Leila drehte sich um und schlug dem Typen dabei nochmals mit voller Kraft zwischen die Beine, bevor sie, so schnell sie konnte, wegrannte. Die Gassen lagen einsam vor ihr und jeder Schritt brachte Ihr mehr Abstand zu diesem Manne. Kurz darauf stand sie bei einer Abzweigung. Schnell entschied sich Leila für den rechten der beiden Wege, der Rand war mit wenig Gras bewachsen. Dieser Weg führte zwar noch weiter weg von Zuhause, aber ebenfalls schneller aus der Einsamkeit, die sich an dieser Stelle der Stadt unverschämt niedergelassen hatte.

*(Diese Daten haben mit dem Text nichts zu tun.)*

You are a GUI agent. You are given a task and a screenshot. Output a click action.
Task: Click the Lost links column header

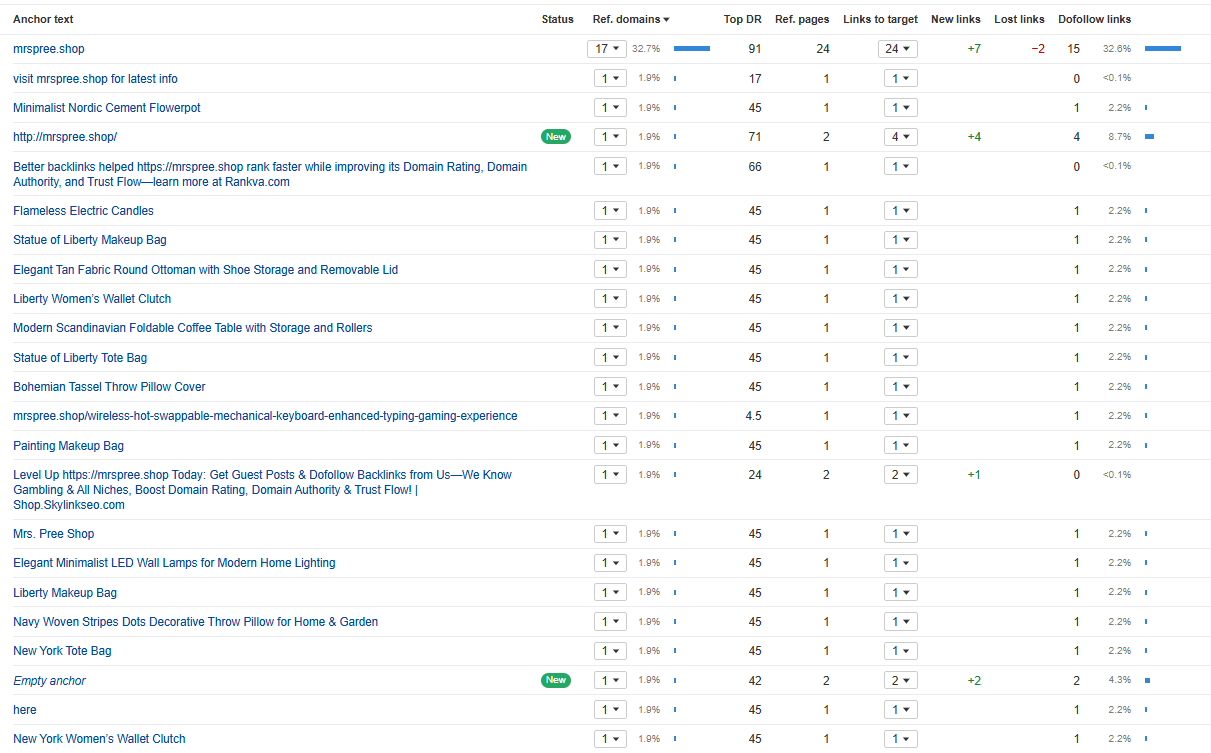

Der Schmerz zwischen seinen Beinen ergriff ihn ruckartig und er schrie nochmal auf. Der Mann sah für einen Moment alles vor seinen Augen verschwimmen. Die Abendluft hüllte Ihn ein und der kalte harte Boden unter ihm leitete Trostlosigkeit bis in seine Fingerspitzen. Am liebsten wäre er selbst weggerannt. Der Schmerz zwischen den Beinen war einfach unausstehlich, doch er nahm sich zusammen und sprang mit einem katzenartigen Sprung nach vorne und landete leichtfüssig vor Leila. Er starrte Ihr mit grossen kampfbereiten Augen ins Gesicht. Der Mann hatte Ihr beide Wege versperrt. Leila schrie vor Überraschung laut auf. Wie war er so leise und so schnell um Sie herum gekommen? Ihr Herz raste und Angst durchfloss sie, als sie fast geradewegs in Ihn rein gerannt wäre. Sie sah die zerrissene Jacke des Mannes unter der ein billiges altes T-Shirt klebte. Die verblassten Trainerhosen die sie im spärlichen Licht sah, waren noch am Brauchbarsten von allem. Schnell, aber auch ein wenig verwirrt versuchte Leila zu fliehen, doch Sie stellte hinter sich erschrocken hohe Steinmauern fest. Entschlossen drehte sich Leila um, sie würde nicht aufgeben. Der Fremde starrte zurück, sein intensiver Blick war unmöglich zu deuten. Er wirkte zerbrechlich, einsam und verwirrt und trotzdem hing einen Art unverschämten Sadismus in seinem Blick. Zögerlich ging Leila ein paar Zentimeter nach vorne, um Abstand zwischen sich und die Steinmauer zu bekommen. Die Kraft des Mannes hatte sie von Anfang an überrascht, obwohl er schwach und hilflos wirkte. Sie holte tief Luft. „Was wollen Sie?" die Worte kamen ihr leise und doch bestimmt über die Lippen, Ihre Anspannung unterdrückte sie so gut es ging. Sie dachte zu wissen was er wollte. Er wollte kein Geld, auch wenn er es sicherlich gut gebrauchen konnte; der Blick mit dem er sie betrachtete war unmissverständlich und lustvoll. Die Frage hatte sie gestellt um Zeit zu schinden. Eindringlich blickte er aus seinen tiefschwarzen Augen zu ihr. Er war höchstens so alt wie Sie, also eigentlich war es eher noch ein Junge, mit einem kindlichen Gesicht, er hatte noch keine Spur von Bart. Der Blick hatte klar etwas Falsches. Seine Handlungen waren präzise und von unglaublichem Tempo, und wirkten doch vollkommen unerfahren.

,Was hatte den in diesen Zustand gebracht?

Leila spannte sich an und schüttelte aufkommende Gedanken an Mitleid oder Unterstützung beiseite.

Sie wollte nur noch nachhause. Machte sich Ihre Mutter schon sorgen? Nein, vermutlich noch nicht, aber wenn dies falsch ausging, würde sie sich bald wundern. Und würden die Sorgen dann berechtigt sein? Die Antwort lief Ihr kalt den Rücken hinunter. Was würde geschehen, oder noch schlimmer, was könnte geschehen? Es war Ihr von Anfang an nicht geheuer gewesen, langsam kriegte sie richtig Angst. Das junge und kindliche Aussehen Ihres Gegenübers hatte die Sache nicht besser gemacht. Was hatte der dann auf der Strasse zu suchen?